On August 27, 2019, the AAPD and ADA wrote the Health Resources and Services Administration (HRSA) urging them not to replace the measure of Dental Sealants for Children Between 6-9 Years. This measure is utilized in HRSA’s oversight of its community health centers program. HRSA had requested public comment on a proposal to replace this measure with one titled Primary Caries Prevention Intervention as Offered by Primary Care Providers (CMS74v9).

The letter, signed by then-ADA President Jeffrey M. Cole, ADA Executive Director Kathleen T. O’Loughlin, AAPD President Kevin J. Donly, and AAPD Chief Executive Officer John S. Rutkauskas stated: “Research has shown that sealants are effective in preventing occlusal carious lesions in the molars of children when compared with controls without sealants.” The letter referenced the evidence-based clinical practice guideline released in 2016 by the ADA and AAPD that found sealants could minimize the progression of noncavitated occlusal carious lesions and effectively prevent and arrest pit-and-fissure occlusal carious lesions of primary and permanent molars in children and adolescents compared with the nonuse of sealants or use of fluoride varnishes. The letter also stated:

“ . . .  there is in fact evidence to suggest the superiority of resin-based fissure sealants over fluoride varnishes applied to prevent decay in permanent molars.”

*DATA*.
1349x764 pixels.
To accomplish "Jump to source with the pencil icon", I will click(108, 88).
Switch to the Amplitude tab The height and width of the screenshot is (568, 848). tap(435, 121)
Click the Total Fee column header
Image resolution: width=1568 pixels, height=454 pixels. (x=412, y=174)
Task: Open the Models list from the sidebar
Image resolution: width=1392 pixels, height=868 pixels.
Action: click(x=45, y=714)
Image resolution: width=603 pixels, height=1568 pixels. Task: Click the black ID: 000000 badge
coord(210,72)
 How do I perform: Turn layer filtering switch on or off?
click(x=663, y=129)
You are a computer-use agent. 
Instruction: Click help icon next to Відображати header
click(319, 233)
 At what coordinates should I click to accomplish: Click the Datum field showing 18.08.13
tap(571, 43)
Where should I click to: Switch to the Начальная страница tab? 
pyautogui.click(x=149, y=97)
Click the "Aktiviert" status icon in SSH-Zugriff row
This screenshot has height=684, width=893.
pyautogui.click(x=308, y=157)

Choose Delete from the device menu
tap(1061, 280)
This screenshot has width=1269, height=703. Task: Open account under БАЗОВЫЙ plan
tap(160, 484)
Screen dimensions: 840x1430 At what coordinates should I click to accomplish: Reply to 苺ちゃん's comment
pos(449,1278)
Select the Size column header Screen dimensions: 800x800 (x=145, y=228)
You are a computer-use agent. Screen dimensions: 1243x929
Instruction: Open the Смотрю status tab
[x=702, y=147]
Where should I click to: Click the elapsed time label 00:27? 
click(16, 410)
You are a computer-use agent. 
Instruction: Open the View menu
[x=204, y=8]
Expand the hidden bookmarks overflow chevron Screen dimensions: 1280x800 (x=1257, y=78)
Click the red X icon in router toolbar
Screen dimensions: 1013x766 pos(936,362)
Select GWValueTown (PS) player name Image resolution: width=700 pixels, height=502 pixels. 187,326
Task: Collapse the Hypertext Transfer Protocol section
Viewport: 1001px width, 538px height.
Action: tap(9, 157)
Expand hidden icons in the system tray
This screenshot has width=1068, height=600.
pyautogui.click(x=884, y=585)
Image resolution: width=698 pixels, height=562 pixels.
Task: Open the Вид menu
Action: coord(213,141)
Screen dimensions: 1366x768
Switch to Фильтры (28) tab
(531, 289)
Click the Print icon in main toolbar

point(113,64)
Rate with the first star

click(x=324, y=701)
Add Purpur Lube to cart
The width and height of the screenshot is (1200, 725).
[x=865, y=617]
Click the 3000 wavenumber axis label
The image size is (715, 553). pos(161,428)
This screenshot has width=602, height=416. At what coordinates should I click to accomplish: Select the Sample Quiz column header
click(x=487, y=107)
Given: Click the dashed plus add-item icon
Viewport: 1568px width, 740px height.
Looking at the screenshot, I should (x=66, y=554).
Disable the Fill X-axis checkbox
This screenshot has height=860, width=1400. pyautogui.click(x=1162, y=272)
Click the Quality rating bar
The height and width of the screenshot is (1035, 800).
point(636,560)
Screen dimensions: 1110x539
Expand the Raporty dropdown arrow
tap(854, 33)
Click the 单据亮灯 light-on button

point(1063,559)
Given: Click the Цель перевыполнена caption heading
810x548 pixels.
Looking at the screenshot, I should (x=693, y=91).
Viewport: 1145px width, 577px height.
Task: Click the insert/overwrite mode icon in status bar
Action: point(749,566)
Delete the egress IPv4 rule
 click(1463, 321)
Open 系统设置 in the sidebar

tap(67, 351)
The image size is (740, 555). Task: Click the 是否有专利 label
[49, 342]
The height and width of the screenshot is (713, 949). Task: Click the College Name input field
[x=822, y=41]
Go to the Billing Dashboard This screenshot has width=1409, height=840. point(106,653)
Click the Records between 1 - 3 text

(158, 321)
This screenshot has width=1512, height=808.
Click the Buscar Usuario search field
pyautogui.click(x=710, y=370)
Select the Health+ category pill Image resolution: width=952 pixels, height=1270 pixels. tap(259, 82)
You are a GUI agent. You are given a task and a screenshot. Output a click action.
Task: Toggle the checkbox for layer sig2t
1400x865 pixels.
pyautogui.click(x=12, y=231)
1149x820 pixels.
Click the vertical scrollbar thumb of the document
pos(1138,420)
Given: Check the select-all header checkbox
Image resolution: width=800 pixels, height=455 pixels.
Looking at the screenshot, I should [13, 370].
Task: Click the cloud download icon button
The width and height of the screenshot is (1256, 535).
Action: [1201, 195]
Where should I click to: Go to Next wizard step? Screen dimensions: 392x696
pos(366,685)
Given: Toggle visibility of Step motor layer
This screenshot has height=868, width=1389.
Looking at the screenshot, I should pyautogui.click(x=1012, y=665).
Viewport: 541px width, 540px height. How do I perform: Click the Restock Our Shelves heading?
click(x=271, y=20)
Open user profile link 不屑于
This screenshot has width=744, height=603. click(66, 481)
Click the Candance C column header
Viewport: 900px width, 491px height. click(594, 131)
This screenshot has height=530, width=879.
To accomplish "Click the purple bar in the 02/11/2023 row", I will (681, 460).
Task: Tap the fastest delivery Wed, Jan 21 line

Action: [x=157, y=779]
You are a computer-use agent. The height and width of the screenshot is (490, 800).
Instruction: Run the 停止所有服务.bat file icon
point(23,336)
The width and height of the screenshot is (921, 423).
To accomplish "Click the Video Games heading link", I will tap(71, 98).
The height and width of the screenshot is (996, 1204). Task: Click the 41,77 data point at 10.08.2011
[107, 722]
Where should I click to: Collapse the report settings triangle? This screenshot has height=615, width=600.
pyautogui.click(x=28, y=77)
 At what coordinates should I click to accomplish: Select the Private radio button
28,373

*WHAT YOU NEED TO DO*.
1 > In the passage on dental sealants, rewrite everything from "On August 27, 2019, the" down to "Care Providers (CMS74v9).", putting "metric" wherever "measure" appears.
2 > Name every person the passage on dental sealants lists as a signer of the letter.
3 > Answer these questions from the passage on dental sealants:
(a) On what date did the AAPD and ADA write to HRSA?
(b) In what year did the ADA and AAPD release the evidence-based clinical practice guideline?
(c) What is the title of the measure HRSA proposed as the replacement?
The data plays no part in this work.

*SOLUTIONS*.
1 >
On August 27, 2019, the AAPD and ADA wrote the Health Resources and Services Administration (HRSA) urging them not to replace the metric of Dental Sealants for Children Between 6-9 Years. This metric is utilized in HRSA’s oversight of its community health centers program. HRSA had requested public comment on a proposal to replace this metric with one titled Primary Caries Prevention Intervention as Offered by Primary Care Providers (CMS74v9).

2 >
Jeffrey M. Cole
Kathleen T. O’Loughlin
Kevin J. Donly
John S. Rutkauskas

3 >
(a) August 27, 2019
(b) 2016
(c) Primary Caries Prevention Intervention as Offered by Primary Care Providers (CMS74v9)